‘Through love, we lost the language’ (fwd link)

phil cash cash cashcash at EMAIL.ARIZONA.EDU
Mon Jun 2 06:01:51 UTC 2008


Published - Monday, June 02, 2008

‘Through love, we lost the language’
By Jason Stein / Lee Newspapers

Note: This is the second in a three-day series by the Wisconsin State Journal
about declining native languages, “Down to a whisper.”

KESHENA, Wis — As her father lay dying in 1972, Kris Caldwell agonized over a
question.

All her life, Caldwell had begged her father, Jim, to share with her the
Menominee language that tribal members believe the creator gave to their
ancestors. But her father, then a 79-year-old former logging boss, would only
teach her a few words. “Why were you so mean to me, Dad?” the then 21-year-old
Caldwell asked the man she admired so much. “Didn’t you like me?”

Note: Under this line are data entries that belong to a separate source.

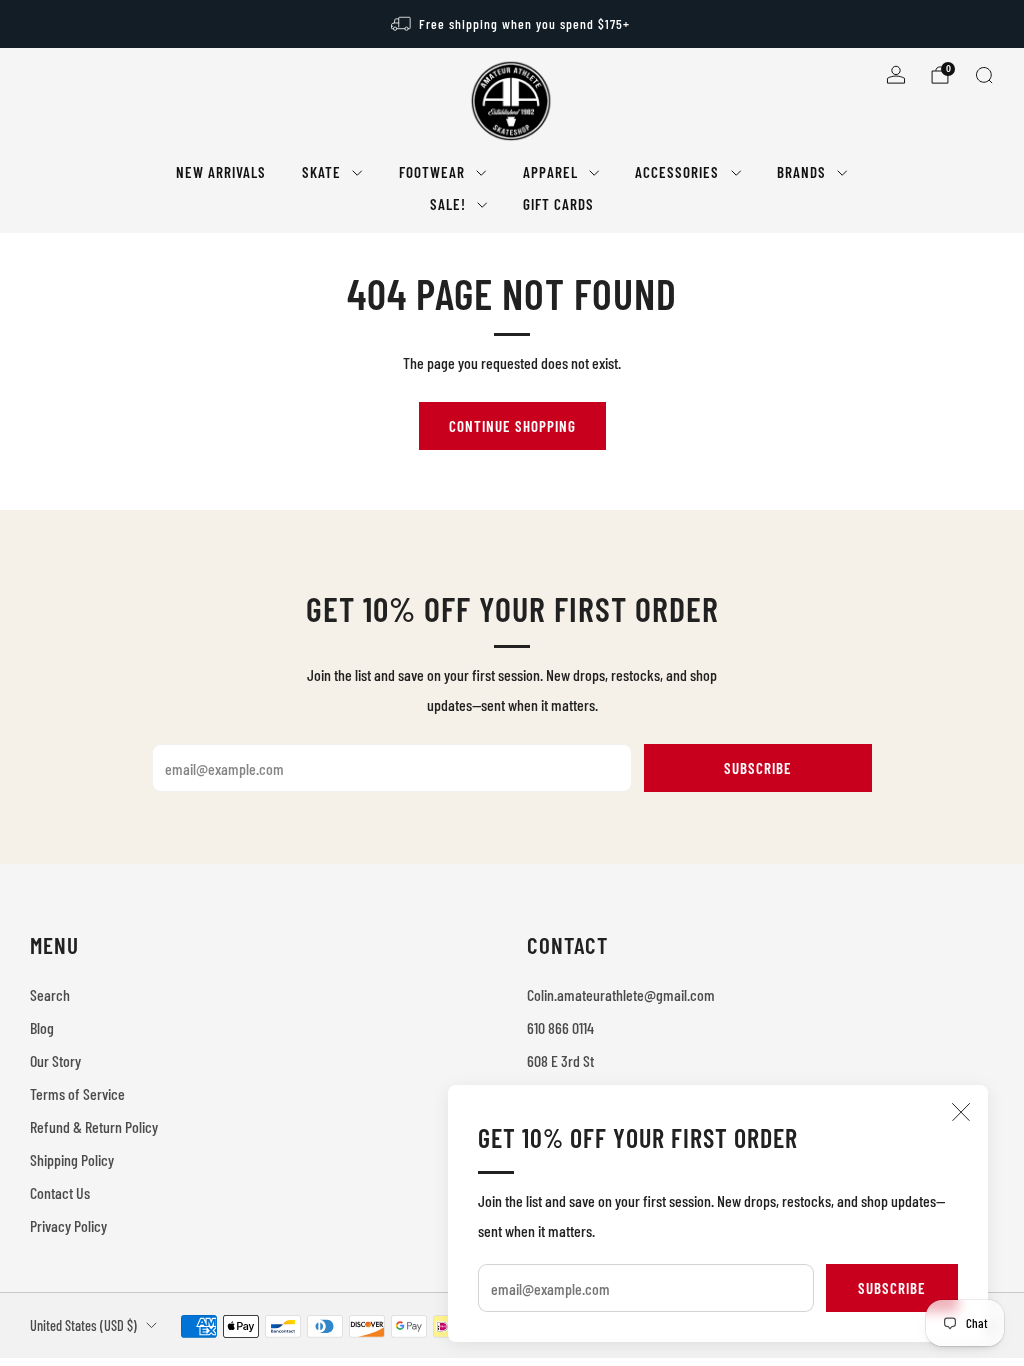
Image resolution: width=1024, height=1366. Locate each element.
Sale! (448, 204)
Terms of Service (77, 1093)
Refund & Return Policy (94, 1126)
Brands (801, 172)
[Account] (896, 75)
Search (50, 994)
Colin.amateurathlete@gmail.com (621, 994)
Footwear (432, 172)
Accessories (677, 172)
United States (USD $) (83, 1325)
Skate (321, 172)
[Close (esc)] (961, 1112)
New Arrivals (221, 172)
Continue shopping (512, 426)
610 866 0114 (560, 1027)
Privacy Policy (68, 1225)
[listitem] (511, 24)
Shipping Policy (72, 1159)
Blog (42, 1027)
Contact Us (60, 1192)
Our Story (55, 1060)
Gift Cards (558, 204)
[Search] (984, 75)
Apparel (550, 172)
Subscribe (892, 1288)
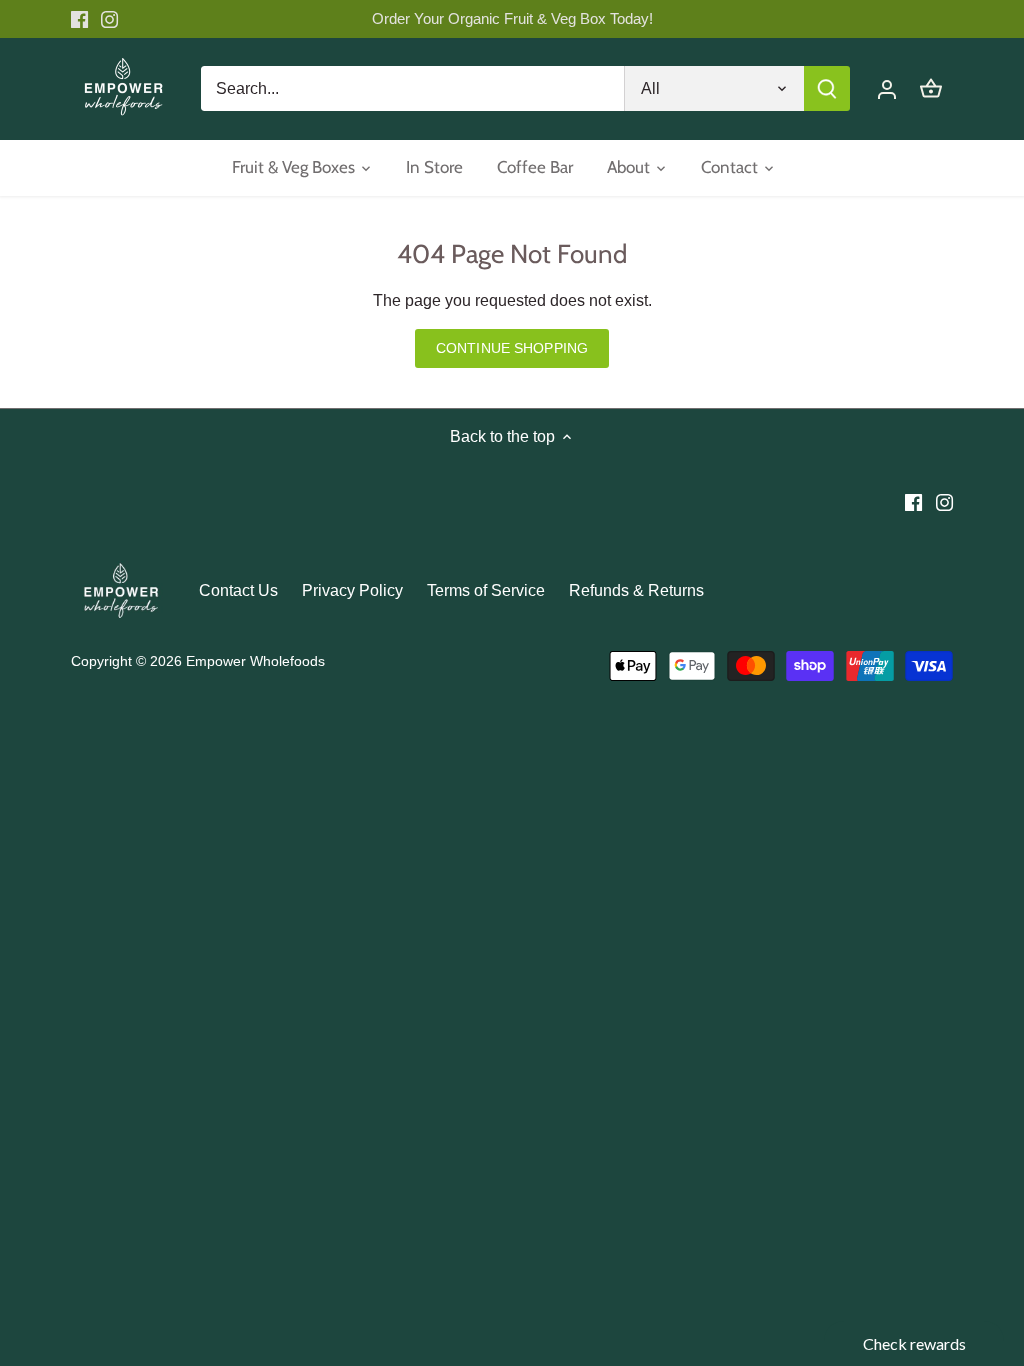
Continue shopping (512, 348)
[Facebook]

“What? Oh, you’re foolish, foolish,” her father answered. “Times are changing,
daughter. It’s a white man’s game now. If you want to prosper and get ahead in
the world, you have to learn to play their game and play it better.”

Only years later did Caldwell come to understand the reasons behind her father’s
reticence: The trauma he endured at Indian boarding schools.